Papalia al giudice di sorveglianza: “non ho minacciato i cronisti” In evidenza

Il pm Adriana Blasco aveva chiesto nei mesi scorsi inviarlo in una "casa di lavoro", assimilabile al carcere perchè, in sostanza, per lui non basta il regime della libertà vigilata. Il magistrato deciderà nei prossimi giorni

Rocco Papalia, definito il 'padrino' di Buccinasco, considerato uno dei piu' importanti capi della 'ndrangheta al nord Rocco Papalia, definito il 'padrino' di Buccinasco, considerato uno dei piu' importanti capi della 'ndrangheta al nord

"Ho avuto una reazione sproporzionata, ma avevo accumulato una tensione prolungata per l'attenzione della stampa nei miei confronti, che va avanti da quando sono uscito dal carcere". Cosi' Rocco Papalia, definito il 'padrino' di Buccinasco, considerato uno dei più importanti capi della 'ndrangheta al nord,scarcerato nel maggio del 2017, dopo 26 anni di detenzione, ha spiegato questa mattina, al giudice del Tribunale di Sorveglianza quelle frasi rivolte ai cronisti, il 21 marzo scorso, quando urlo' "la 'ndrangheta siete voi".
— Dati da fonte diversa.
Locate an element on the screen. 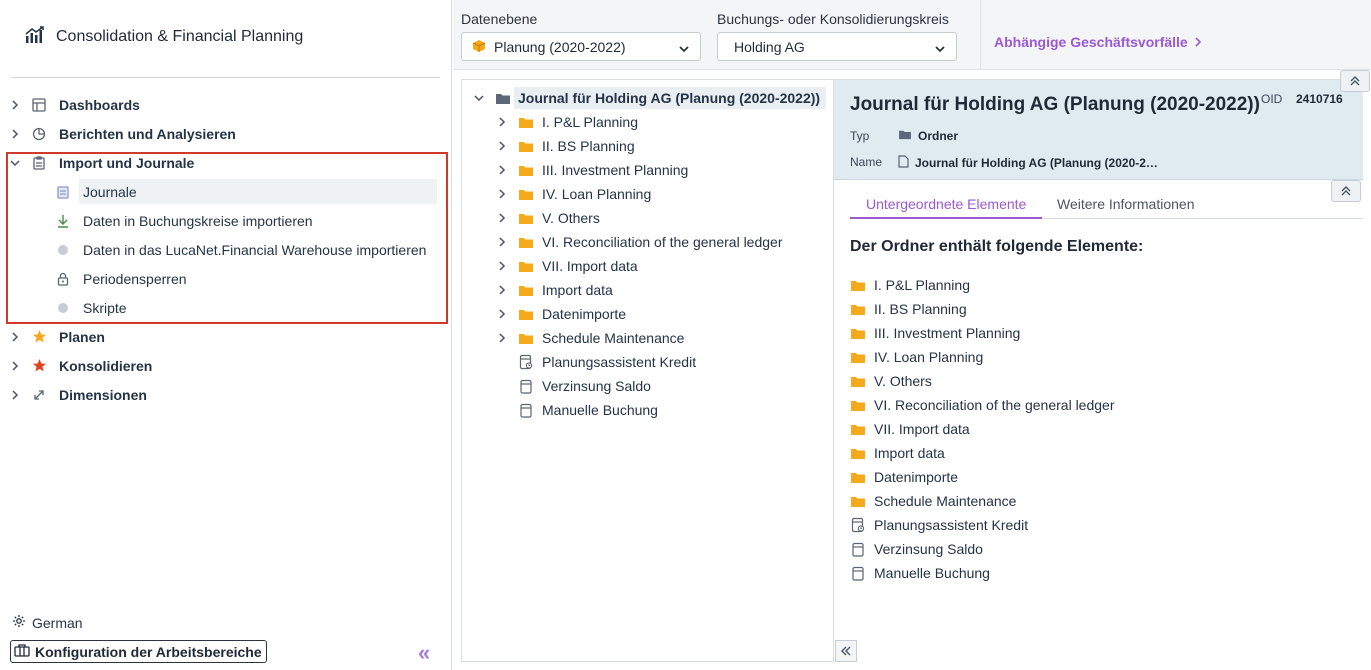  tree-item: IV. Loan Planning is located at coordinates (647, 194).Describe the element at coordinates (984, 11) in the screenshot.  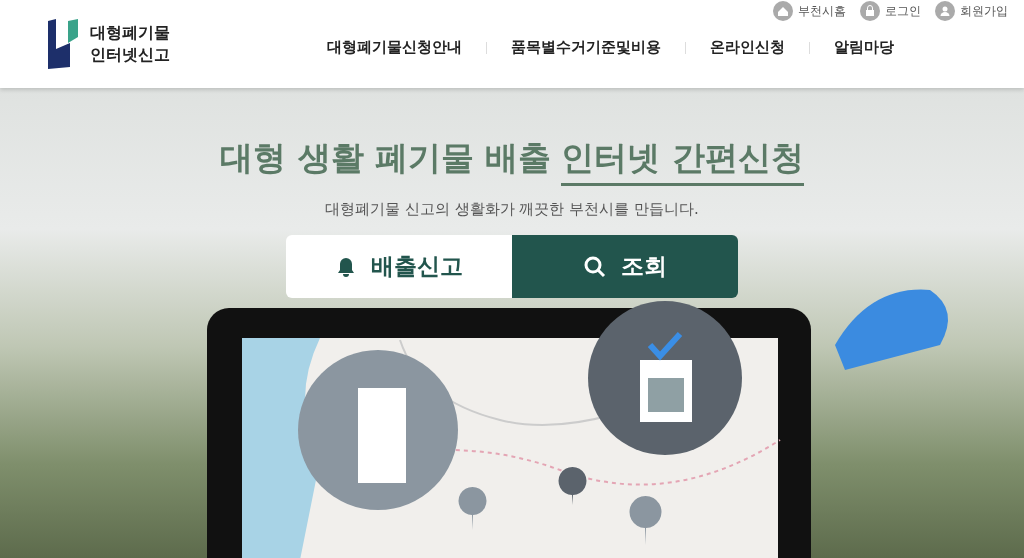
I see `link-label: 회원가입` at that location.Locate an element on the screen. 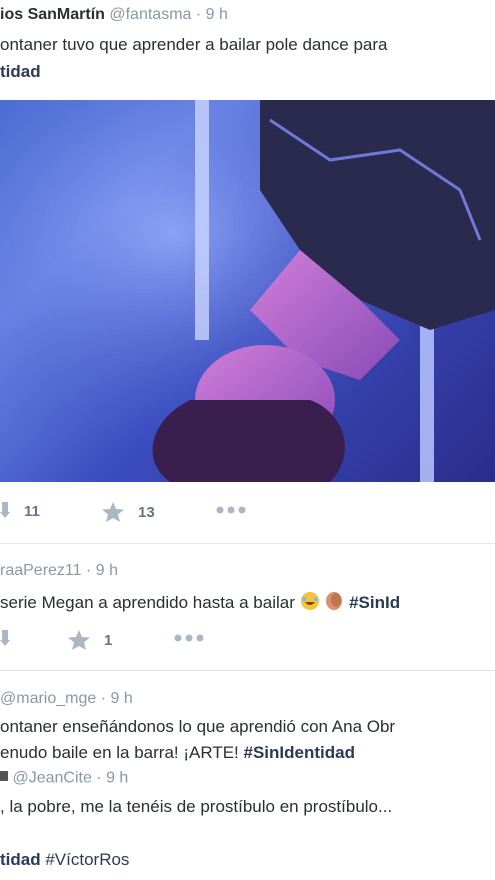 This screenshot has width=495, height=880. tweet1-header: ios SanMartín @fantasma · 9 h is located at coordinates (114, 15). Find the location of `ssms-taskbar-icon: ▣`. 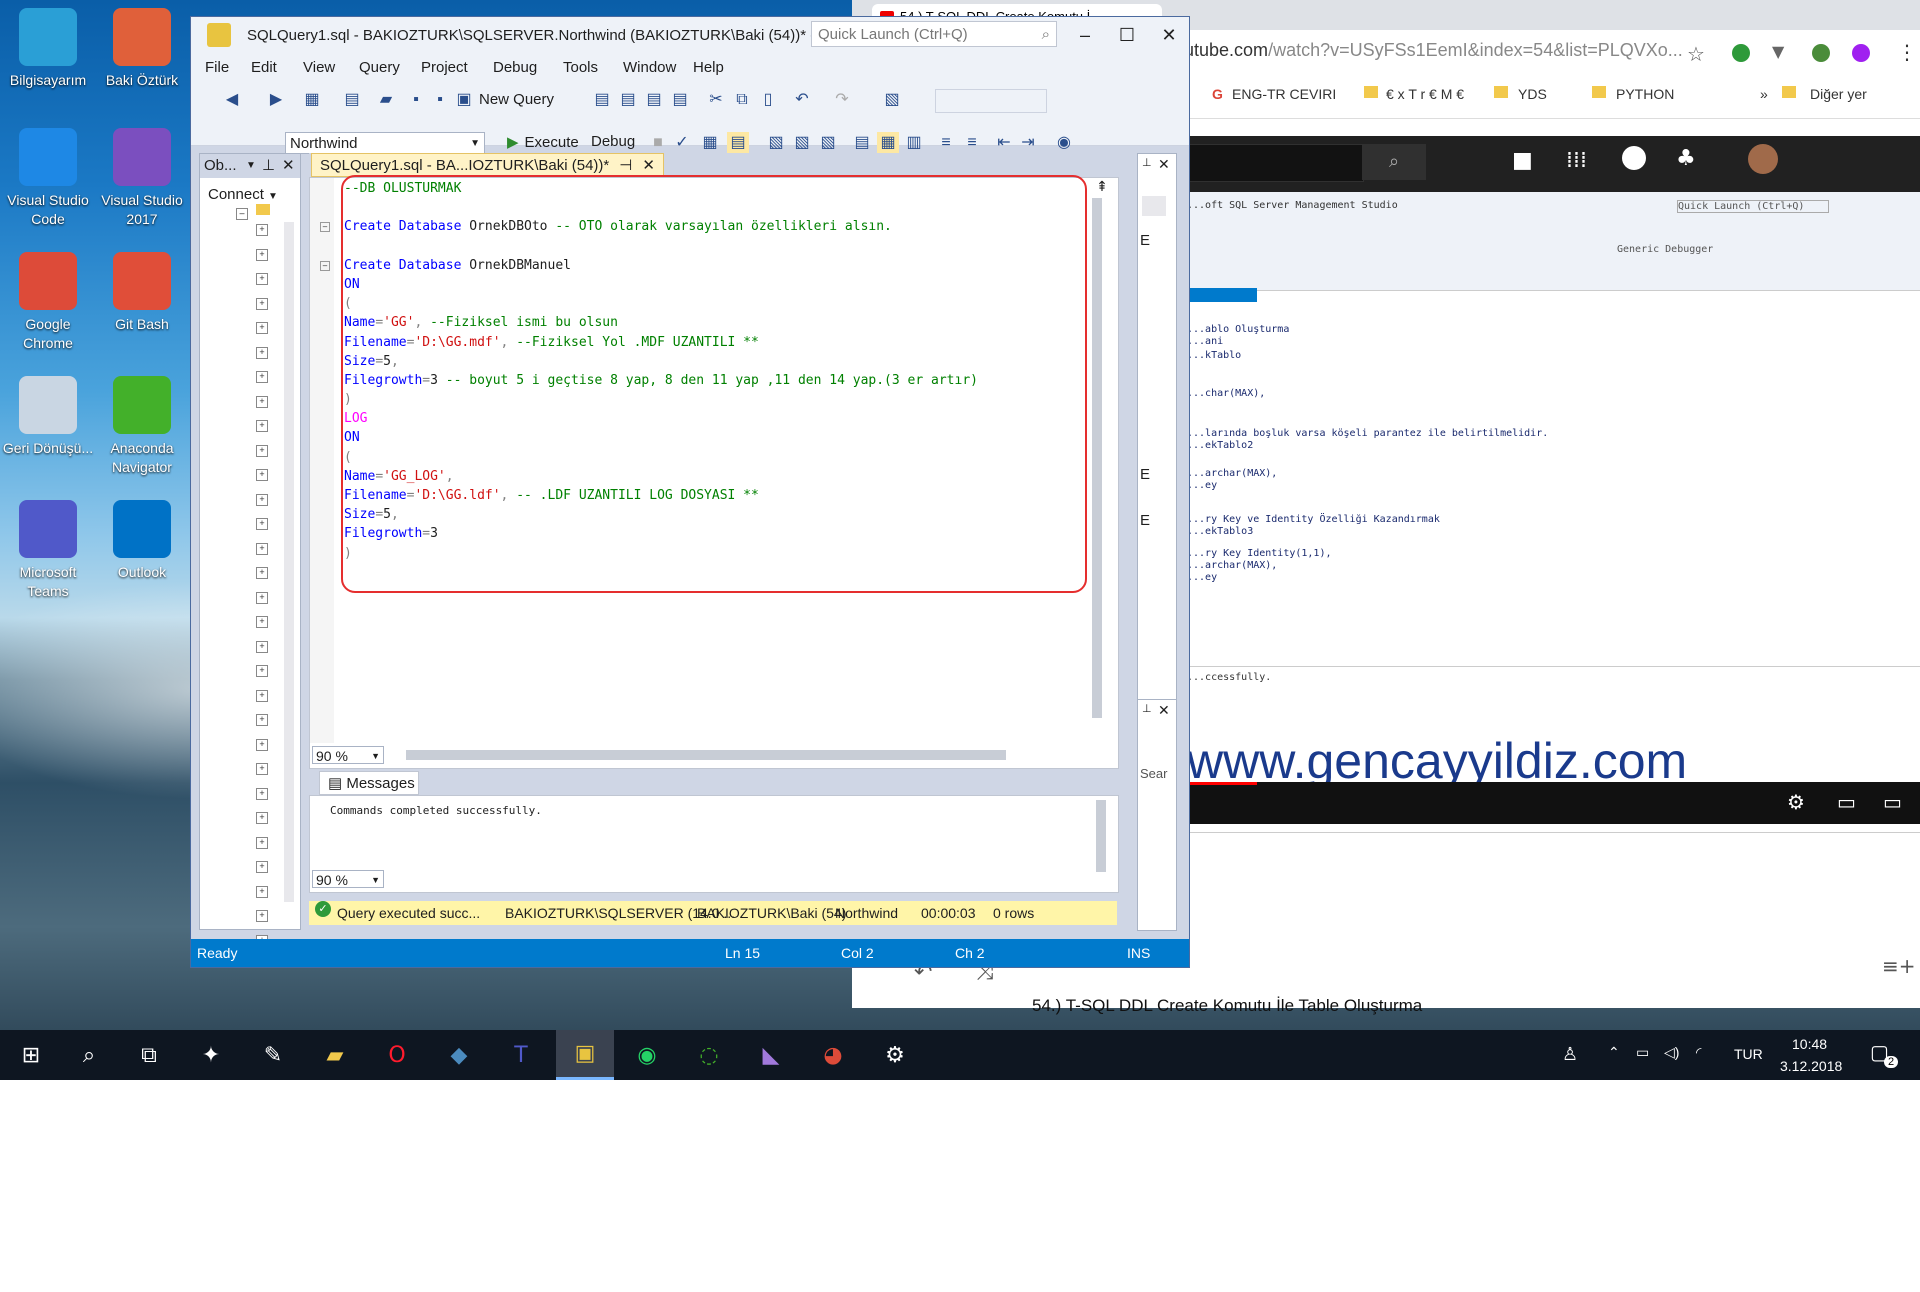

ssms-taskbar-icon: ▣ is located at coordinates (585, 1055).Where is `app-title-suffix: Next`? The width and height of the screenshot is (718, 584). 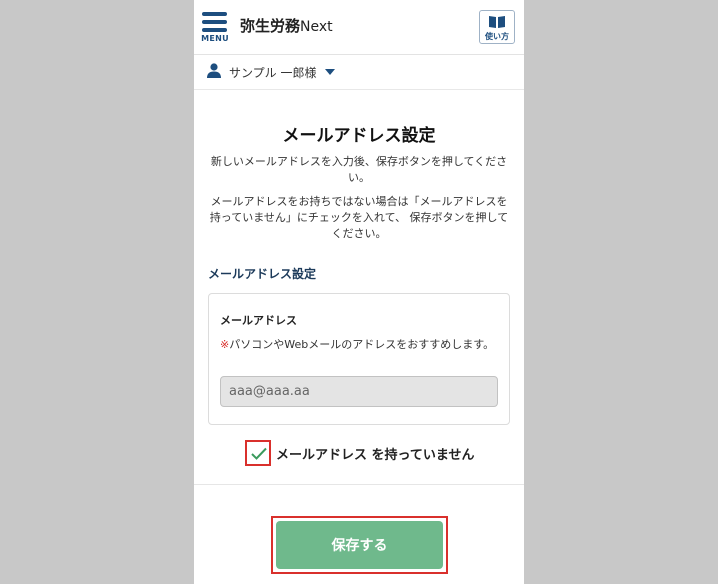
app-title-suffix: Next is located at coordinates (316, 27).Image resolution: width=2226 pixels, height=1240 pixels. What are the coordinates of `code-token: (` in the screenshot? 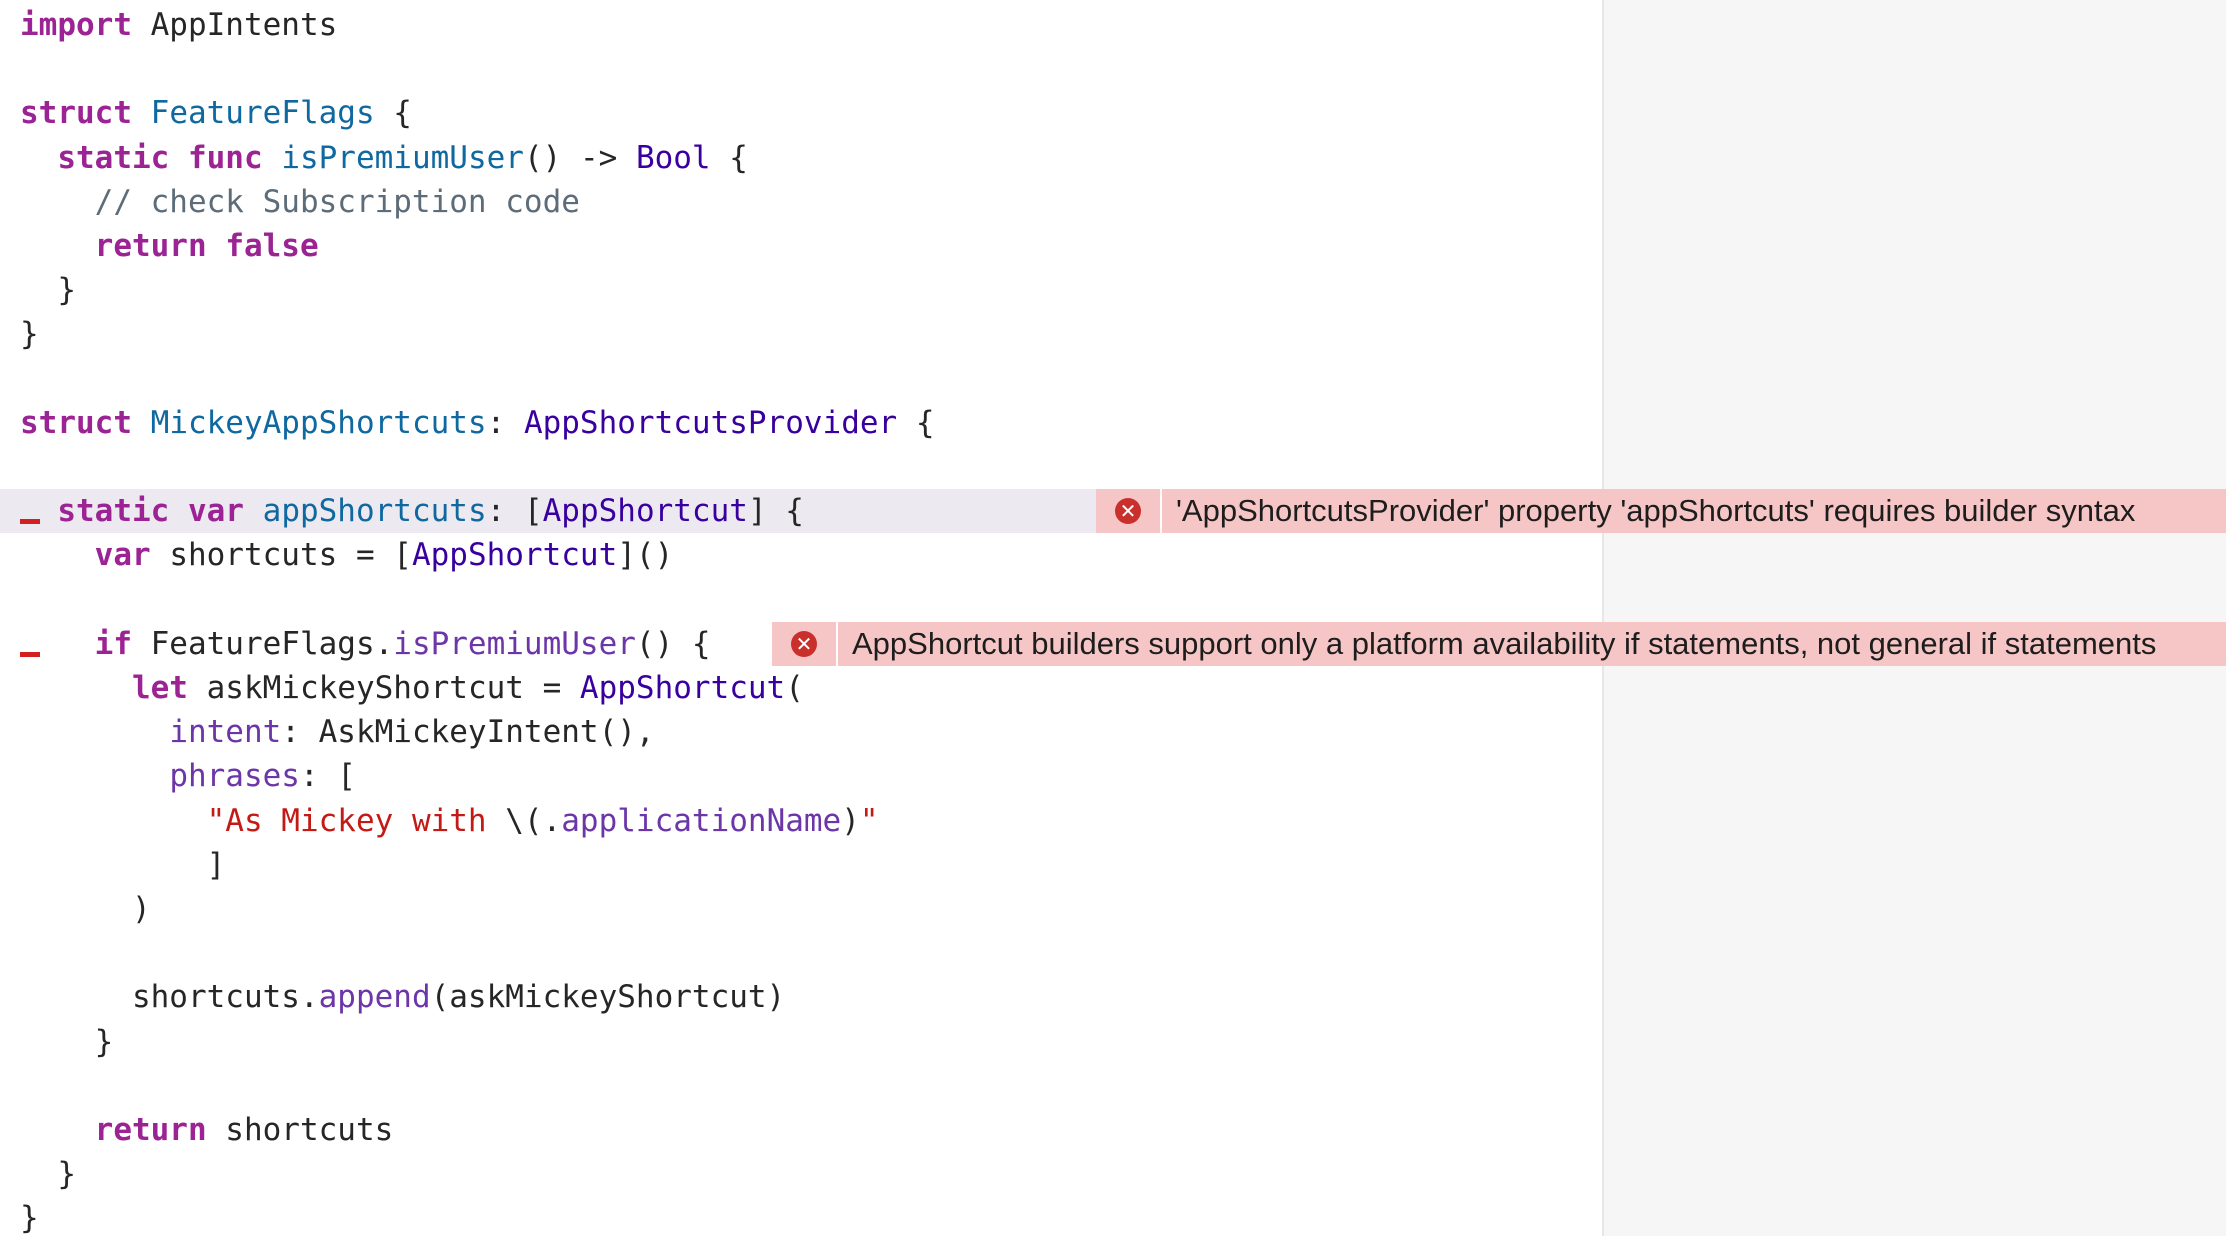 It's located at (794, 688).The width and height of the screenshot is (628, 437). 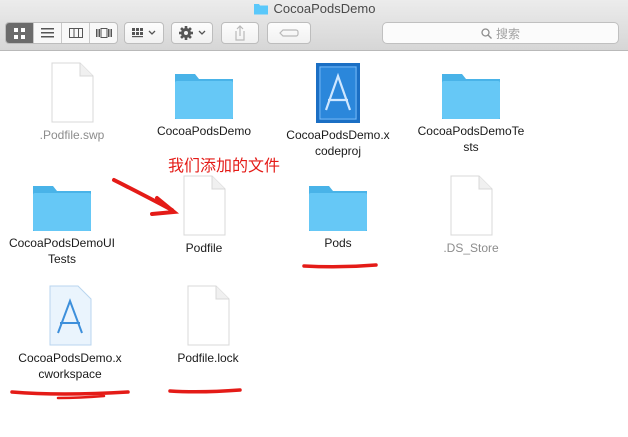 I want to click on pods-underline, so click(x=340, y=266).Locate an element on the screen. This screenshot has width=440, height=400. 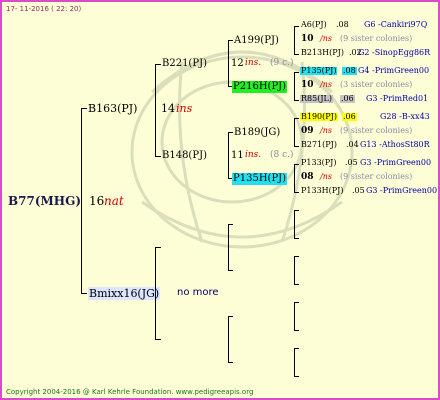
dam-note: no more is located at coordinates (198, 292).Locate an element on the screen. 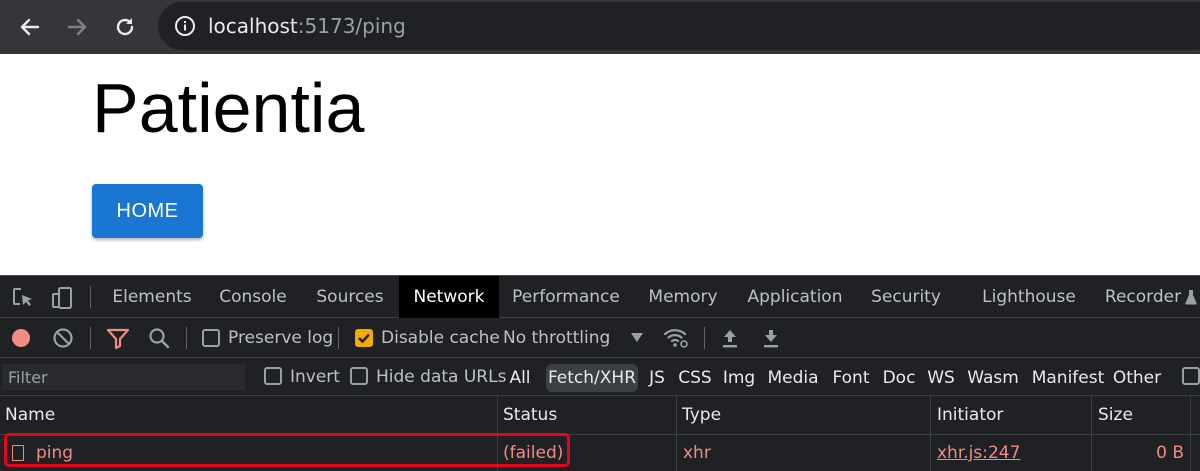 The width and height of the screenshot is (1200, 471). url-text: localhost:5173/ping is located at coordinates (307, 26).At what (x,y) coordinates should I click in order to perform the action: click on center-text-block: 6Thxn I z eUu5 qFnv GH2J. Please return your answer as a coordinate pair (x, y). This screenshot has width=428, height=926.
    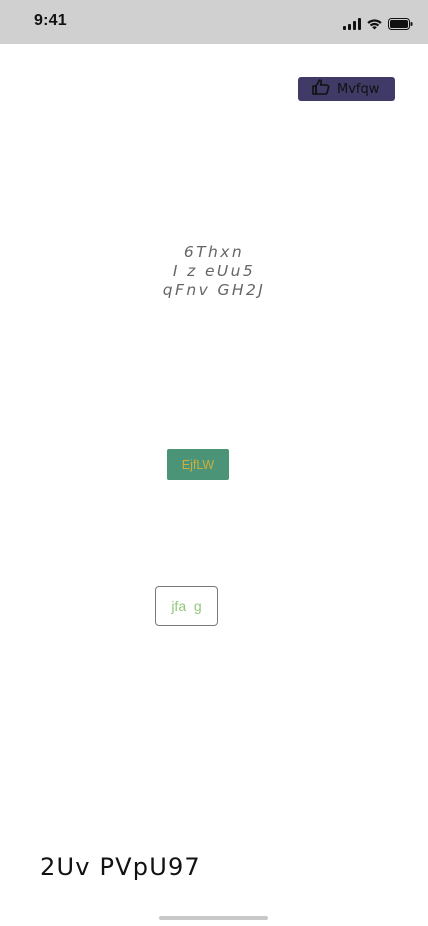
    Looking at the image, I should click on (214, 272).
Stop alla libertà vigilata

Il pm Adriana Blasco aveva chiesto (e lo ha ribadito oggi) al giudice  di applicare la misura di sicurezza detentiva della "casa di lavoro", assimilabile al carcere, a Papalia perchè, in sostanza, per lui non basta il regime della libertaà vigilata (vive nella sua casa in via Nearco a Buccinasco e deve seguire una serie di prescrizioni) che gli è stato inflitta quando è uscito dal carcere.

Delinquente abituale?

Il pm, in pratica, ha chiesto ancora una volta che venga dichiarata la "delinquenza abituale" del presunto boss, che comporterebbe appunto l'applicazione della 'casa lavoro', e allo stesso tempo ha chiesto di revocare la libertà vigilata con applicazione sempre della 'casa lavoro' per una serie di violazioni che avrebbe commesso nell'ambito della misura di sicurezza.

Guida senza patente

Difeso dai legali Ambra Giovene e Annarita Franchi, Papalia ha spiegato nell'udienza a porte chiuse che lo scorso 25 aprile non si presentò  alle forze dell'ordine per firmare, come al solito, "perche' pensavo fosse domenica quel giorno e la domenica non devo firmare". Quando, invece, venne trovato alla guida con la patente revocata, "ho fatto solo due chilometri - ha raccontato - per andare in farmacia perchè stavo male ed ero solo in casa". Sulle frasi rivolte ai cronisti, poi, i difensori hanno fatto notare che nel fascicolo non sono contestate minacce e il pm allo stesso tempo ha chiesto di integrare gli atti anche con un file audio, oltre ai video. Per la difesa se queste fossero riconosciute come violazioni, comunque, non andrebbe applicata la misura della 'casa lavoro'. Il giudice decidera' nei prossimi giorni.